RENAL TRAUMA AND PREEXISTING UPJ OBSTRUCTIONS:IS THERE A RELATIONSHIP TO UPJ DISRUPTION?

2009 
INTRODUCTION AND OBJECTIVE: It has been hypothesized that patients with preexisting ureteropelvic junction (UPJ) obstruction who sustain blunt renal trauma are at greater risk of high grade renal injuries and UPJ disruption.
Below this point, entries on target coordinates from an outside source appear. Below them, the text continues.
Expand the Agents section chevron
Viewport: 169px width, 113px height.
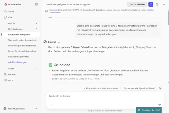coord(36,23)
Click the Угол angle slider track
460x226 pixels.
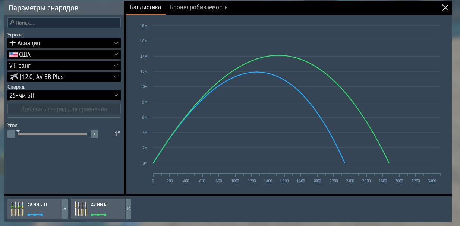point(53,134)
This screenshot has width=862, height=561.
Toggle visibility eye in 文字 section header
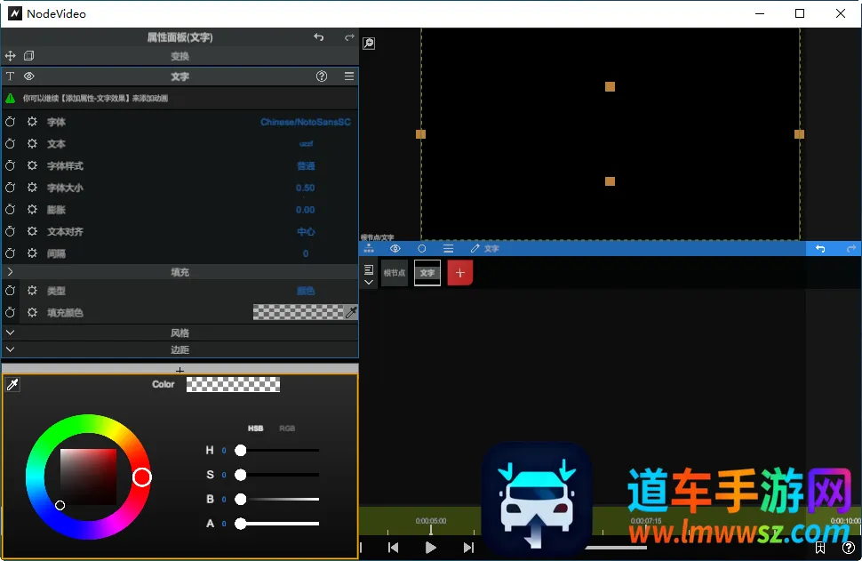[28, 76]
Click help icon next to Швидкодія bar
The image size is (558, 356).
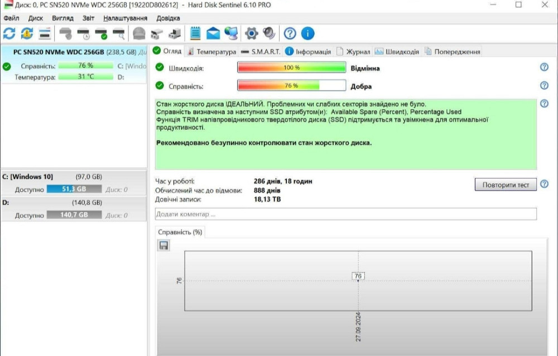coord(544,67)
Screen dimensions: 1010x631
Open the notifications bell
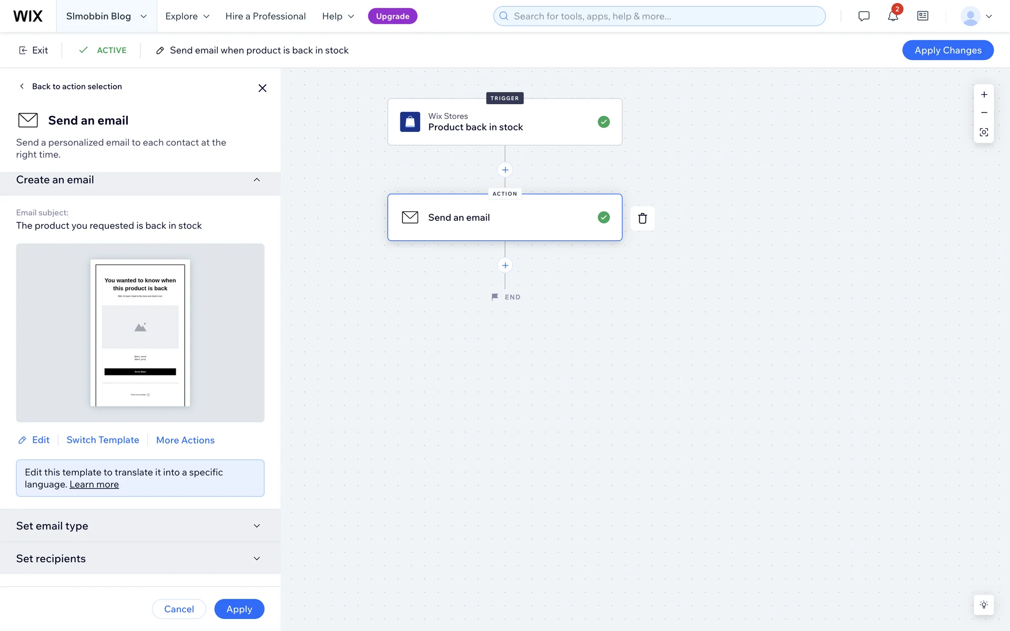pyautogui.click(x=893, y=16)
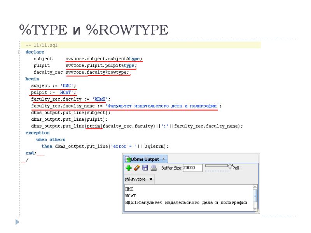Click the DBMS Output panel icon beside the tab label
The image size is (311, 233).
[128, 159]
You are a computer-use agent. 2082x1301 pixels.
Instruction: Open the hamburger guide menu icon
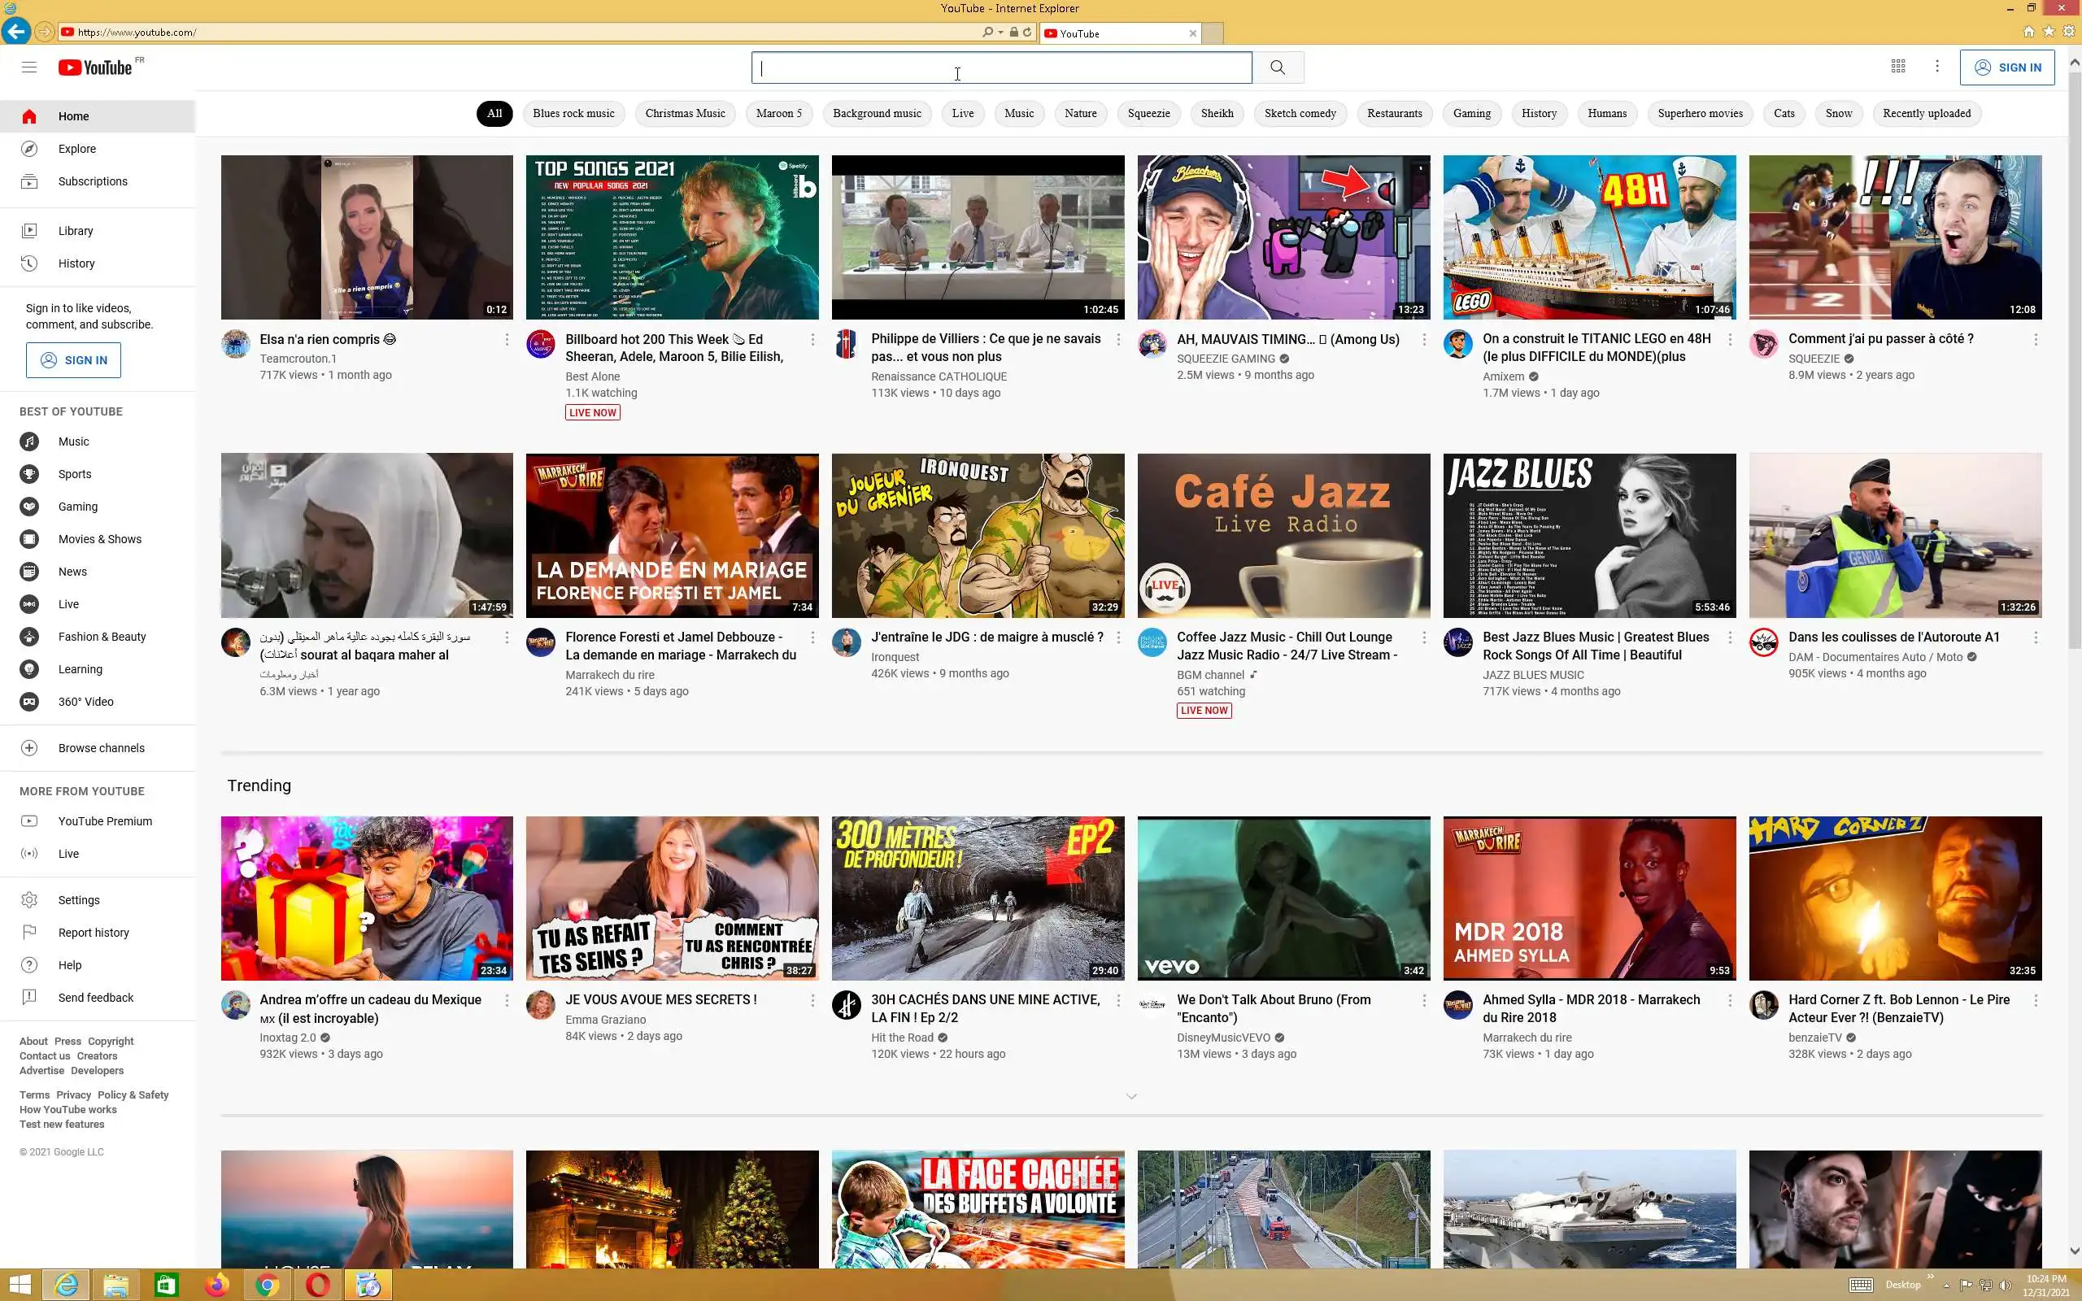click(x=29, y=67)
We investigated if patients with preexisting UPJ obstruction sustaining a traumatic insult have a higher incidence of high grade renal injuries. METHODS: A retrospective review of patients with pre-existing UPJ obstruction who sustained a traumatic insult requiring urologic evaluation was performed. The mechanism of injury, grade of renal injury, surgical management and outcome were recorded. RESULTS: A total of 20 patients (20 kidneys) with a pre-existing UPJ obstruction who sustained a traumatic insult were identified. All patients presented with gross hematuria without associated shock. Radiographic evaluation revealed an isolated renal injury in 18 (90%) patients. Grade I renal injuries were found in 11 (55%). Grade IV or collecting system only injuries were identified in 9 (45%), of whom 5 (55%) had urinary extravasation through thinned parenchyma and 4 (45%) had a collecting system injury without parenchymal injury. None of the patients were found to have a complete disruption of the UPJ as determined by retrograde pyelogram or surgical exploration. Patients were initially managed with temporary drainage in the form of double J ureteral stent plus urethral catheter (n=5), double J stent, urethral catheter and percutaneous nephrostomy (n=3), or percutaneous nephrostomy alone (n=1). All 20 patients underwent surgery. Primary nephrectomy was required in 5 (25%) due to reduced or absent function (n=3) or complete devitalization of the renal pelvis (n=2). The remaining 15 (75%) kidneys were ultimately repaired by dismembered pyeloplasty. All repairs were deemed successful by MAG 3 furosemide renogram performed 3 months postoperatively with median percent function of 35 % (range 25-50%). CONCLUSIONS: In our series, pre-existing UPJ obstruction does not appear to predispose patients to complete UPJ disruption following a traumatic insult. The majority of patients (55%) presenting for trauma evaluation with a pre-existing UPJ obstruction were found to have minor renal injuries. The likelihood of successful surgical repair of the kidney with pre-existing UPJ obstruction following blunt renal trauma is related to pre-existing poor renal function and/or traumatic devitalization of the renal pelvis.